◆ YOUR INSTRUCTIONS ◆
Rewrite every line of the material below, requests included, and shift each coordinate in the answers up by 98. Leave the pictures out.

>> BEGIN DATA EXCERPTS

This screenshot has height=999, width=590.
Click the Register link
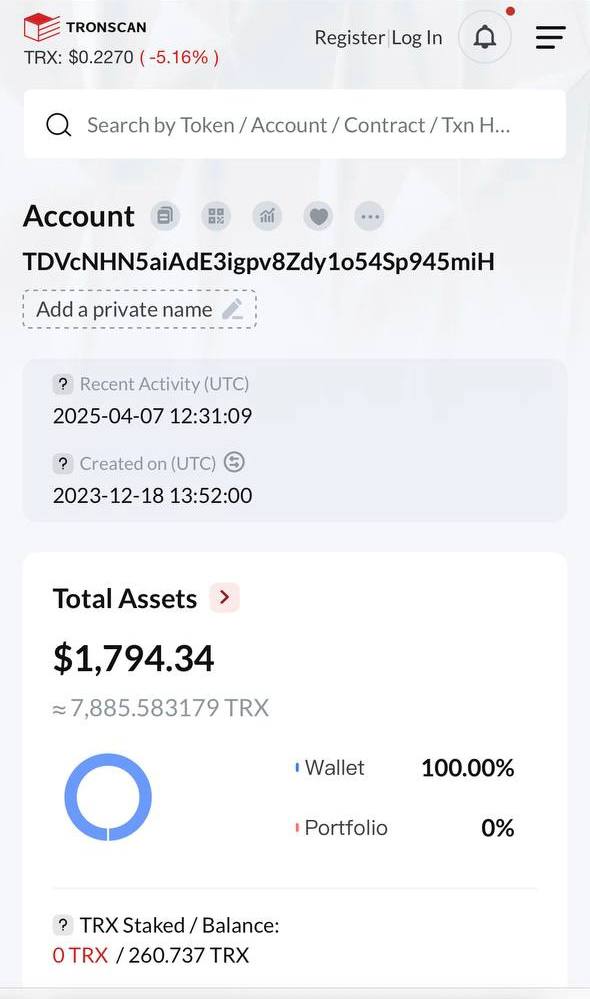coord(349,38)
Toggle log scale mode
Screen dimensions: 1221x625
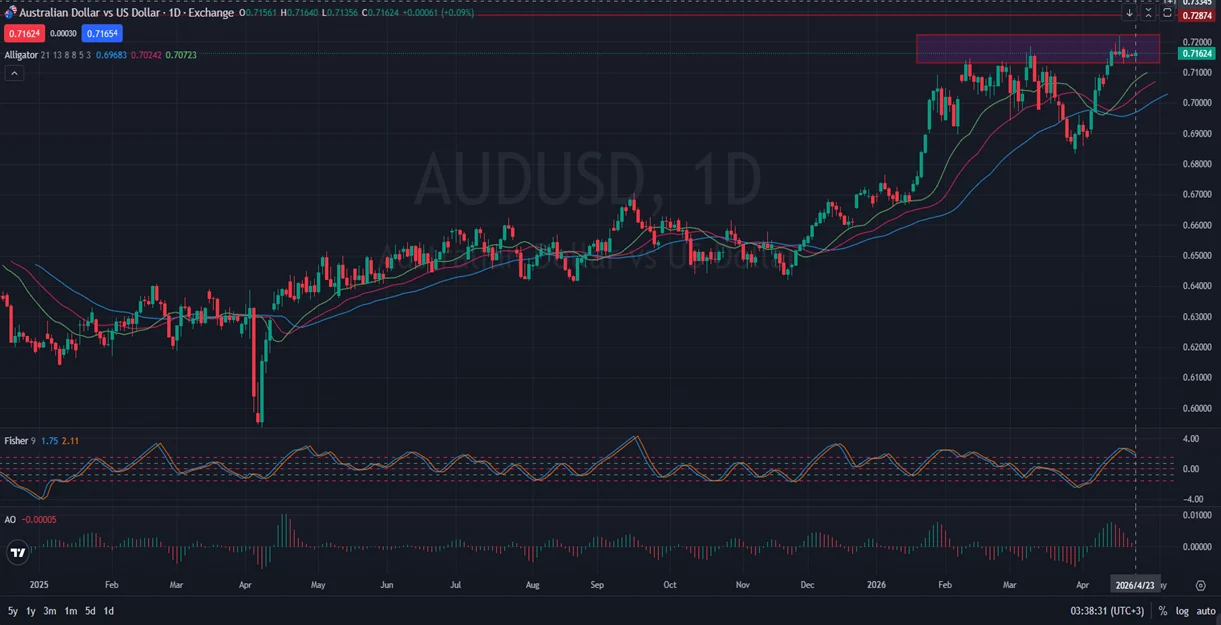coord(1182,610)
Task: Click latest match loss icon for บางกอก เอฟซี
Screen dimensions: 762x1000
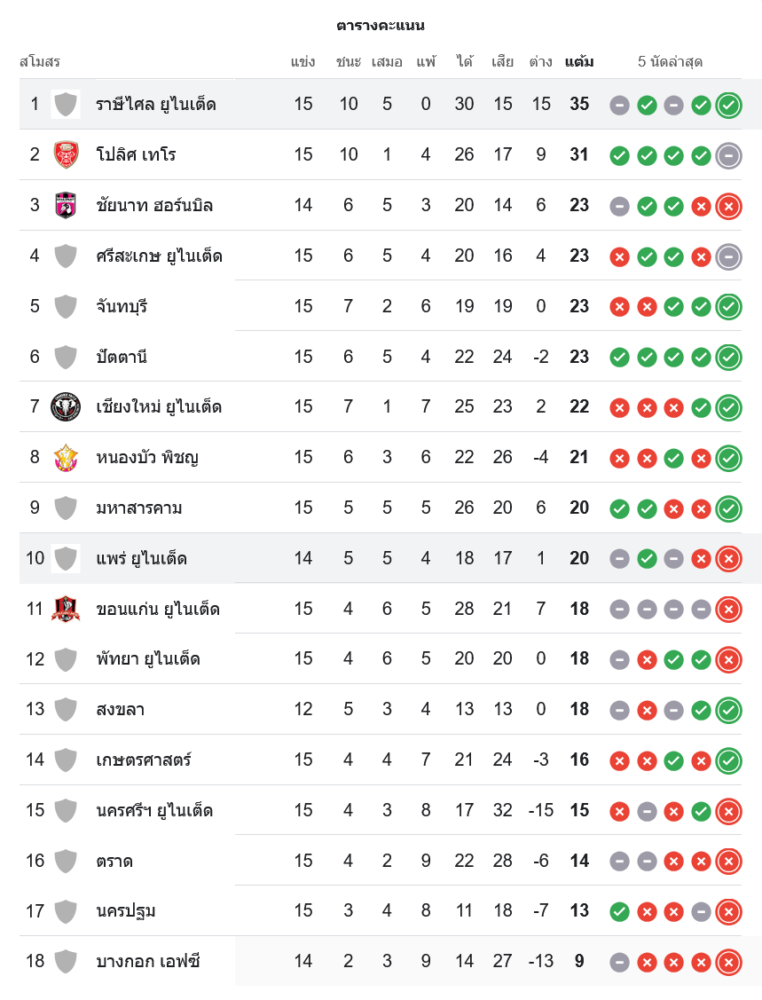Action: 729,961
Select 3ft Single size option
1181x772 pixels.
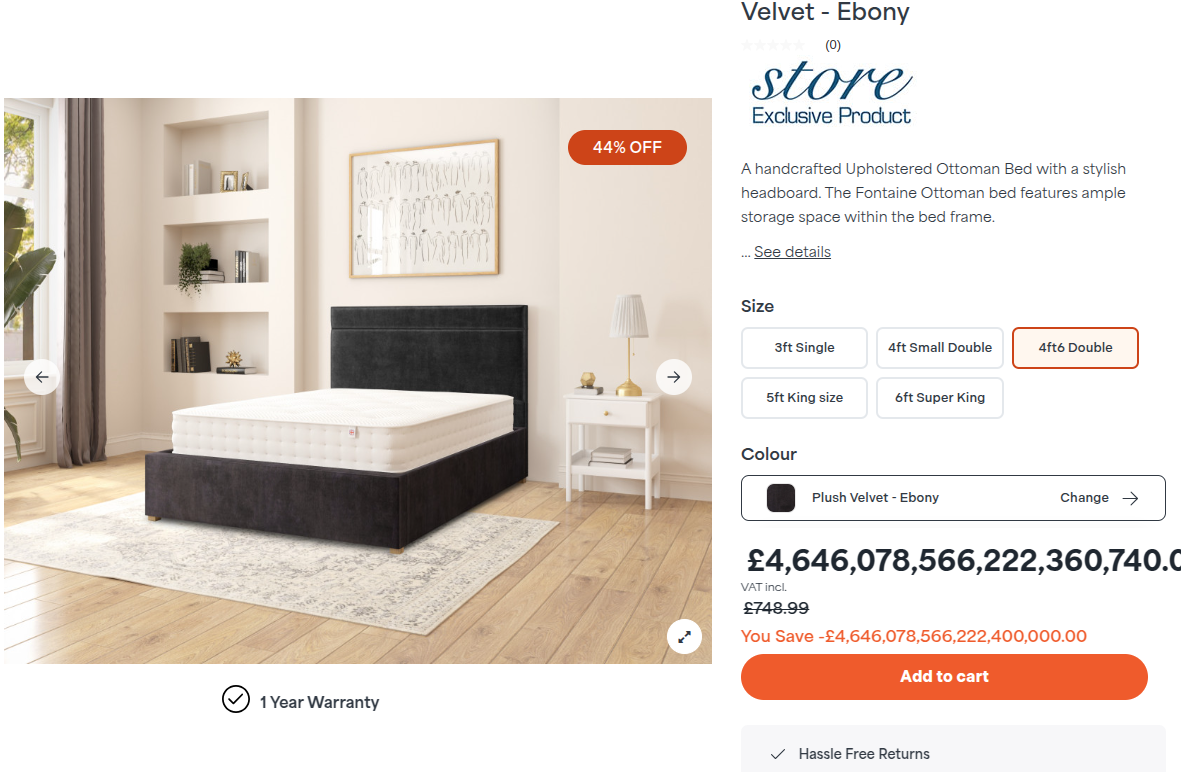804,348
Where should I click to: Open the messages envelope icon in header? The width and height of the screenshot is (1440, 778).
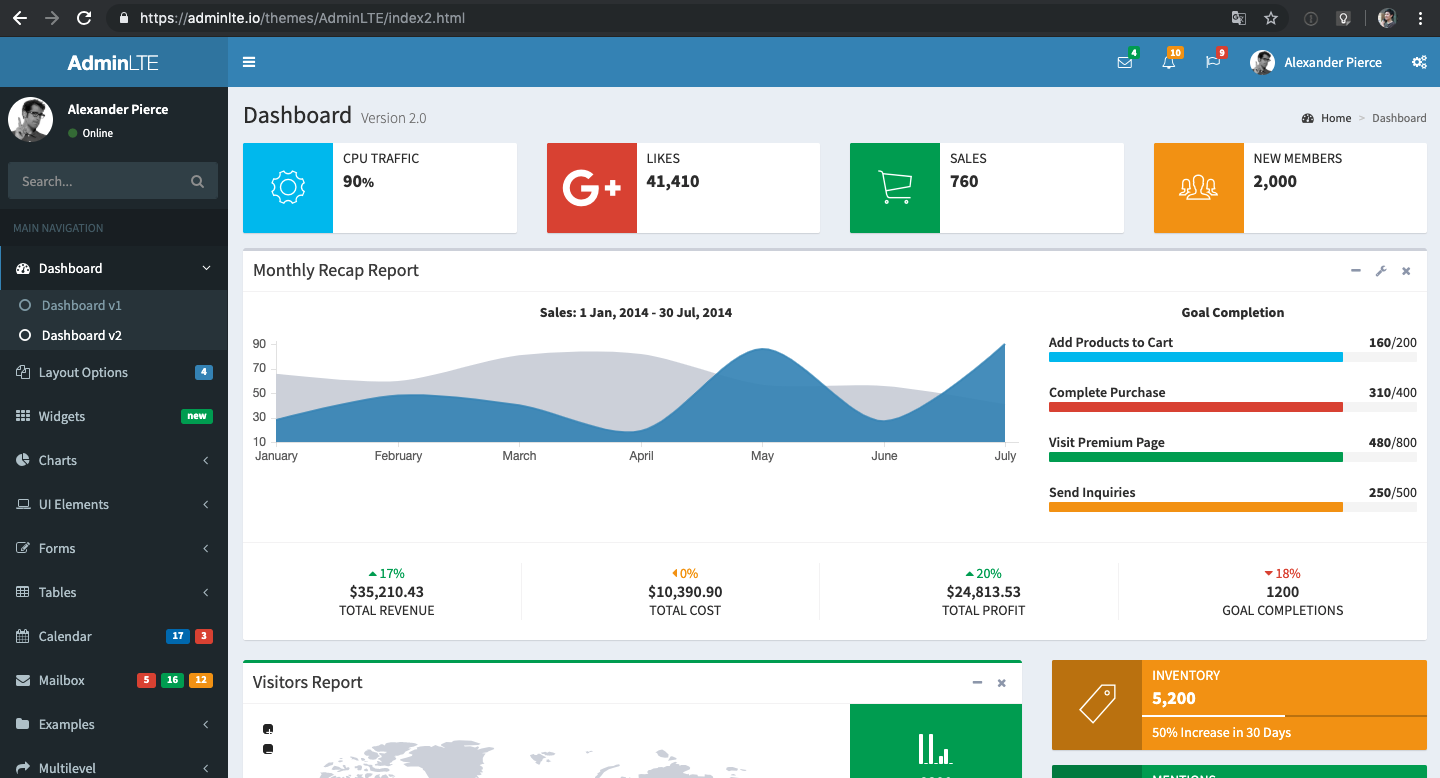[x=1125, y=62]
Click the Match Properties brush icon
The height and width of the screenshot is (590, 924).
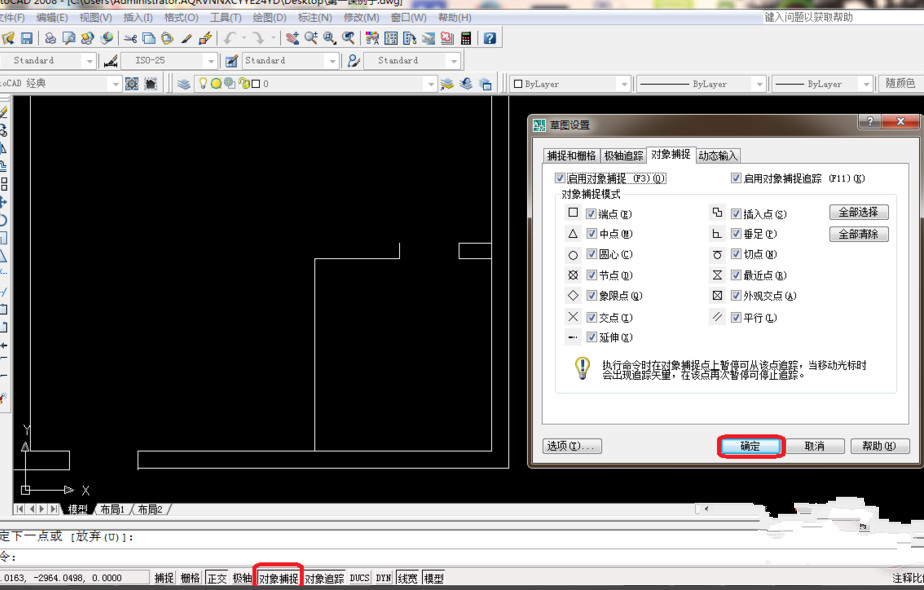coord(205,39)
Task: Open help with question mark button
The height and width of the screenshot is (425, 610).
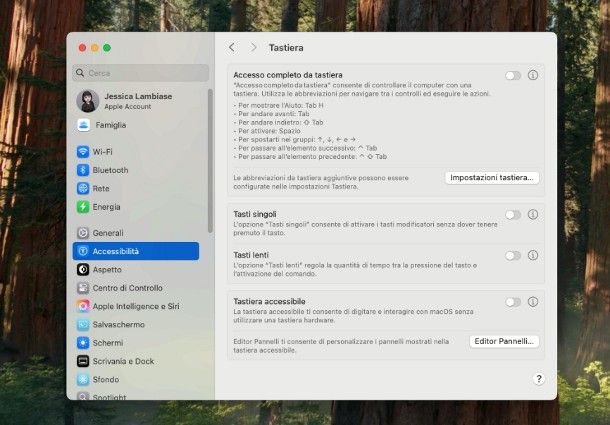Action: pyautogui.click(x=538, y=379)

>> END DATA EXCERPTS

◆ SOLUTION TO THE PROBLEM ◆
This screenshot has height=999, width=590.
Click the Register link
coord(447,136)
Toggle log scale mode
Screen dimensions: 1221x625
coord(1280,708)
Task: Click latest match loss icon for บางกอก เอฟซี
Screen dimensions: 762x1000
Action: 827,1059
Select 3ft Single size option
1181x772 pixels.
902,446
Where should I click to: Open the messages envelope icon in header? The width and height of the screenshot is (1440, 778).
[x=1223, y=160]
Click the Match Properties brush icon
The height and width of the screenshot is (590, 924).
coord(303,137)
Task: Open help with question mark button
The height and width of the screenshot is (425, 610).
Action: pyautogui.click(x=636, y=477)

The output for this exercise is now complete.